生活習慣が原因で、動脈硬化によって起こる冠動脈疾患は増加すると考えられています。食事の違いによる冠動脈疾患のリスクについてアメリカの研究チームなどが調査を行った論文を紹介します。

◆冠動脈疾患とは?

心臓に血液を送り込む冠動脈の内側が動脈硬化により狭くなることで、冠動脈が塞がれてしまう疾患です。心筋梗塞による死亡を引き起こす可能性もあります。
 

◆アメリカの成人17,418人を調査

研究チームは、アメリカの45歳以上の成人17,418人を調査対象とし、およそ6年間追跡して急性冠動脈疾患が起こるかを調べることで、どのような食事のときに急性冠動脈疾患になる可能性が高くなるのかを統計学的に調査しました。

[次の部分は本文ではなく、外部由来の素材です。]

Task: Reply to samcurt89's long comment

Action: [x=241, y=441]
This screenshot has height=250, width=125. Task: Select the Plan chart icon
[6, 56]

調査対象者の食事を分析した結果、以下に示した5つの特徴的な食事パターンが導かれました。

  • コンビニ食
  • 植物由来の食事
  • スイーツ
  • サザンフード(アメリカ南部のソウルフードであり、脂肪、揚げ物、卵、加工肉、甘い飲み物などが特徴です)
  • アルコールとサラダ

 

◆サザンフードは冠動脈疾患を起こしやすかった

調査の結果、以下のことが分かりました。

サザンフード[...]の消費量が最も多い集団は、急性冠動脈疾患の危険性を56%高めた(四分位群1と四分位群4の比較:ハザード比:1.56、95%信頼区間:1.17-2.08、四分位群におけるPtrend=0.003)。

つまり、サザンフードを多く食べる人は冠動脈疾患になるリスクを高める可能性が示されました。

 

研究チームは「アメリカ南部の特徴的な食事パターンは、アメリカの様々な地域の白人および黒人の成人のサンプル集団において、より高い冠動脈疾患の危険性と関連していた。」と述べています。今では日本の食生活も欧米化が進んでいます。サザンフードのような食事は、健康的な食事を目指すときには注意したほうがよいのかもしれません。

執筆者

鈴木あいか

参考文献

Southern Dietary Pattern Is Associated With Hazard of Acute Coronary Heart Disease in the Reasons for Geographic and Racial Differences in Stroke (REGARDS) Study.

Circulation. 2015 Sep 1

[PMID: 26260732]

※本ページの記事は、医療・医学に関する理解・知識を深めるためのものであり、特定の治療法・医学的見解を支持・推奨するものではありません。